**INSTRUCTIONS FOR THE TASK**
Go through the entries below from the first line and output each one exactly, up to and including the line with "Knowledge Articles (840, 2099)".

INPUT Start Marker

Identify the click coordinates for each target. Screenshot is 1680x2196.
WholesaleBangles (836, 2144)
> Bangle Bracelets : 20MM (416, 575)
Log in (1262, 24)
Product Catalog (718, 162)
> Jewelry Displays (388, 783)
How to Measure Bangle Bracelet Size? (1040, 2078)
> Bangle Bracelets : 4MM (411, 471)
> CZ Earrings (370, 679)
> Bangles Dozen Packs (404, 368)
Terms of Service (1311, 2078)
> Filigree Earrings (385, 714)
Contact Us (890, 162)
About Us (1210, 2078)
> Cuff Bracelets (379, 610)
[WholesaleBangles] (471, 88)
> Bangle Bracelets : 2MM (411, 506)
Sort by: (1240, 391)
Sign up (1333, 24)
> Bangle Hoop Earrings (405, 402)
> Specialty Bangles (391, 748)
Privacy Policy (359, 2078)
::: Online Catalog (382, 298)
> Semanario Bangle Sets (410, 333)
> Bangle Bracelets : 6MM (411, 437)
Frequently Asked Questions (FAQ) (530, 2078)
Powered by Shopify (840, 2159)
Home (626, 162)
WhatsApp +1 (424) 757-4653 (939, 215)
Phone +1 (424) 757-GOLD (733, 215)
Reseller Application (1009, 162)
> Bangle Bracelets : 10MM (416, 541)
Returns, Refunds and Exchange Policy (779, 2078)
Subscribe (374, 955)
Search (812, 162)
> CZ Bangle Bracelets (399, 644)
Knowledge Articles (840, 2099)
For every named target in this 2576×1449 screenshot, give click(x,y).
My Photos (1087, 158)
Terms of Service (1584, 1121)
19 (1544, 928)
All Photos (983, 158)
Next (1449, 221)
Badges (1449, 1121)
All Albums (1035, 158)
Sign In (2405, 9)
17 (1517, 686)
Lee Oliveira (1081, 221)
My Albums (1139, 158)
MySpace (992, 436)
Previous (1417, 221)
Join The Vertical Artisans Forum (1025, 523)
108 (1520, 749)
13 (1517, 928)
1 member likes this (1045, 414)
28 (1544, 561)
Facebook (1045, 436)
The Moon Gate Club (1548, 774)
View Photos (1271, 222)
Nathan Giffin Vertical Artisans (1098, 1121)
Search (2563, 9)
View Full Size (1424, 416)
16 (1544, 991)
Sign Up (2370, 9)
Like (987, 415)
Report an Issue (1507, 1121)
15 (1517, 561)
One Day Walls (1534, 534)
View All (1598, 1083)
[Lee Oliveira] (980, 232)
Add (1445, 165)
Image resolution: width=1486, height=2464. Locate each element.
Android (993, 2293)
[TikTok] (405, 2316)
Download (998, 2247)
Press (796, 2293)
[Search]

INPUT End Marker

**ANSWER TO THIS TASK**
Identify the click coordinates for each target. Screenshot is 1680x2196.
WholesaleBangles (836, 2144)
> Bangle Bracelets : 20MM (416, 575)
Log in (1262, 24)
Product Catalog (718, 162)
> Jewelry Displays (388, 783)
How to Measure Bangle Bracelet Size? (1040, 2078)
> Bangle Bracelets : 4MM (411, 471)
> CZ Earrings (370, 679)
> Bangles Dozen Packs (404, 368)
Terms of Service (1311, 2078)
> Filigree Earrings (385, 714)
Contact Us (890, 162)
About Us (1210, 2078)
> Cuff Bracelets (379, 610)
[WholesaleBangles] (471, 88)
> Bangle Bracelets : 2MM (411, 506)
Sort by: (1240, 391)
Sign up (1333, 24)
> Bangle Hoop Earrings (405, 402)
> Specialty Bangles (391, 748)
Privacy Policy (359, 2078)
::: Online Catalog (382, 298)
> Semanario Bangle Sets (410, 333)
> Bangle Bracelets : 6MM (411, 437)
Frequently Asked Questions (FAQ) (530, 2078)
Powered by Shopify (840, 2159)
Home (626, 162)
WhatsApp +1 (424) 757-4653 (939, 215)
Phone +1 (424) 757-GOLD (733, 215)
Reseller Application (1009, 162)
> Bangle Bracelets : 10MM (416, 541)
Returns, Refunds and Exchange Policy (779, 2078)
Subscribe (374, 955)
Search (812, 162)
> CZ Bangle Bracelets (399, 644)
Knowledge Articles (840, 2099)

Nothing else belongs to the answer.